Hazan, born Marcella Polini in Cesenatico in Emilia-Romagna, broke her right arm in a childhood accident. The arm remained slightly malformed throughout her life, though she was still able to use a knife. She learned English by watching TV and learned to cook from a book. "Cooking came to me as though it had been there all along, waiting to be expressed; it came as words come to a child when it is time for her to speak," she wrote in a 2008 memoir, Amarcord: Marcella Remembers.

In 1969 she began teaching classes in her New York apartment that were as much about Italian culture and history as about food. She taught students that Italian cooking was regional cooking, from the handmade noodles and meat sauce of Bologna to the fish and risotto of Venice and the linguine and clams of Naples.

Great cooking
She wrote her first book, The Classic Italian Cook Book, in 1973, and would go on to write five more, the last in 2004. She was never able to write in English, so all her work ultimately flowed through her husband, who has written two wine books.
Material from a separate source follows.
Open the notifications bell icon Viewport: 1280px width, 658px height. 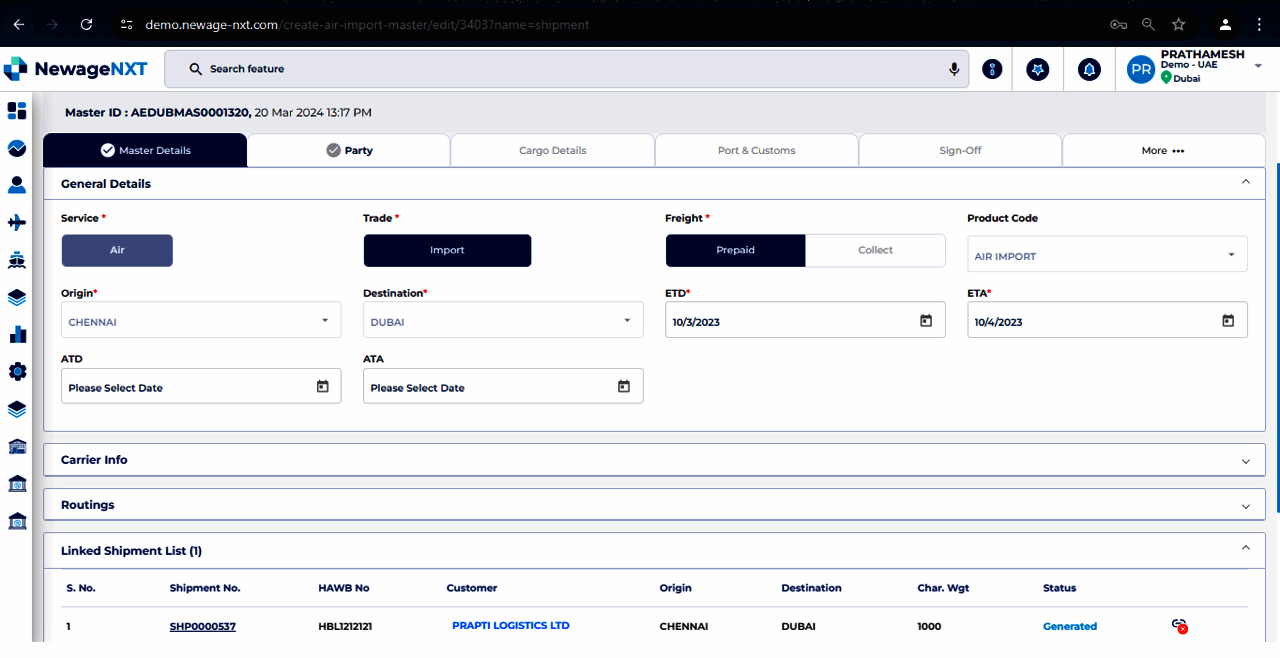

Both editors and students in the classes she taught could be rocked on their heels by Hazan’s sometimes brusque manner. “A lot of people had encounters with her because she knew in her mind, in her heart, exactly how things were supposed to be,” her husband said. “That is what made her cooking great. Marcella wasn’t easy, but she was true. She made no compromises with herself, with her work or with her people.”

Hazan spent her final years on Florida’s Gulf Coast. She is survived by her husband, Victor, her son, Giuliano, himself a cooking teacher, and grandchildren.